# Исходный текст
Проще всего связывать обращение нижегородского мясника с обстоятельствами времени, что и делается. Перед выступлением Минина со своей проповедью, в подмосковных полках появился «свиток» с видением «человеку некоему благочестиву, имянем Григорью», случившимся еще 26 мая 1611 года. Суть «откровения Божия» была в том, что если по всей стране начнут три дня поститься и молиться, то это очистит Московское государство. А когда за три дня будет построен новый храм «на Пожаре, близ Василья Блаженнова» в Москве и туда будет перенесена икона Владимирской Богоматери (в видении наивно полагалось, что она находилась во Владимире), то в этом новом храме чудесным образом будет явлено имя нового царя. Если же не будет сделано так как сказано в откровении, то всех ждало наказание: «аще ли поставят царя по своей воли, навеки не будет царь и потом горше того не будет». Правда, автор «Нового летописца» позднее заметит, что «в Нижнем же того отнюдь не бяше, и мужа Григория такова не знаху, и посту в Нижнем не бысть. Нижегородцы же о том дивяхуся, откуды то взяся». Однако как это видение, так и другое, — во Владимире, случившееся в семье Бориса, «зовомого Мясник» (какое совпадение с профессией Кузьмы Минина!) хорошо объясняют ту общую обстановку духовного напряжения, в которой начинал свое дело Кузьма Минин[655].

# Фрагмент данных

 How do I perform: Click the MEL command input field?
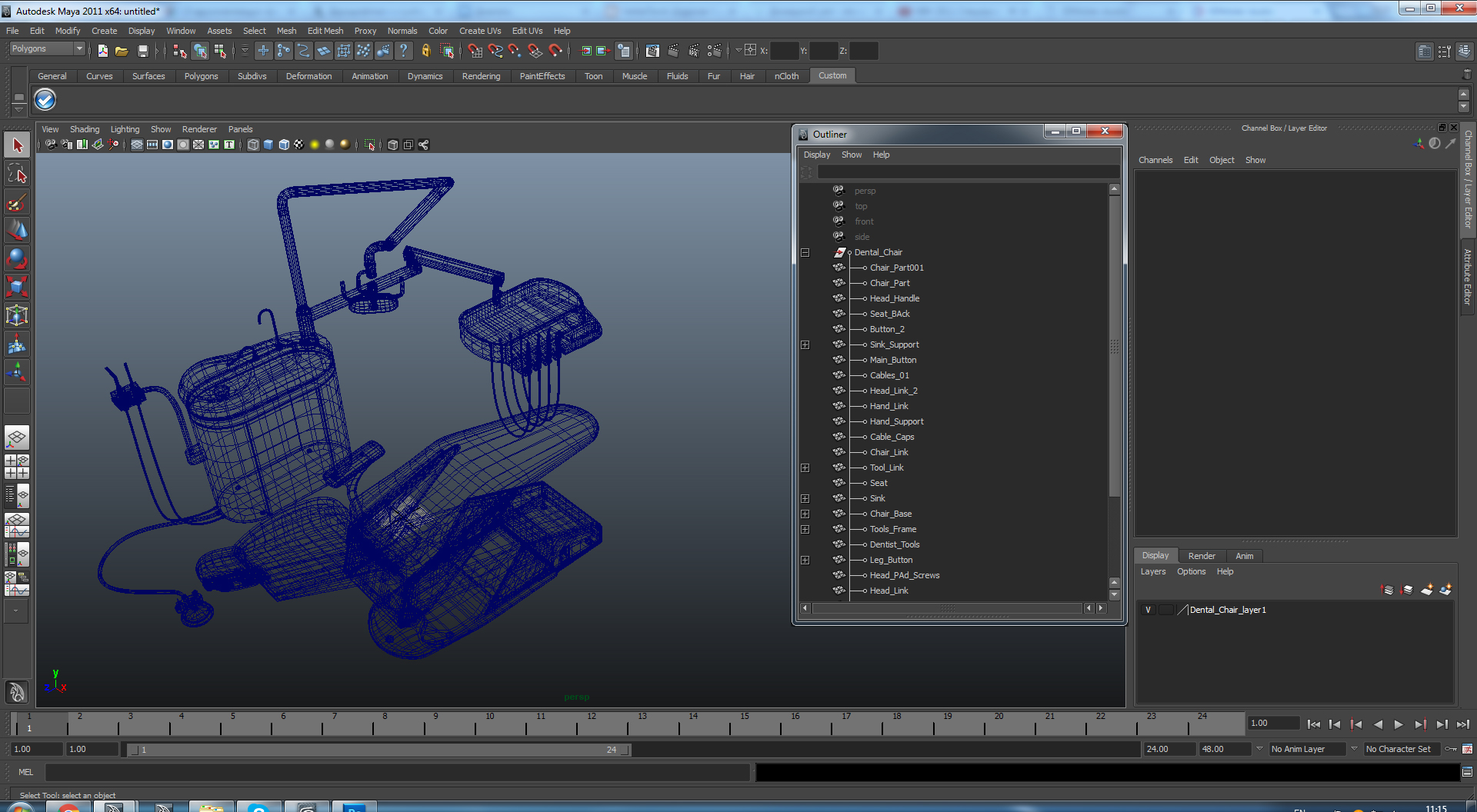397,772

# Задание
Почему в тексте о Кузьме Минине при упоминании Бориса, «зовомого Мясник», автор восклицает о совпадении? Ответьте в одном–трех предложениях.

# Ответ
Прозвище Бориса «Мясник» совпадает с профессией Кузьмы Минина, которого текст называет нижегородским мясником. Это совпадение автор и отмечает восклицанием.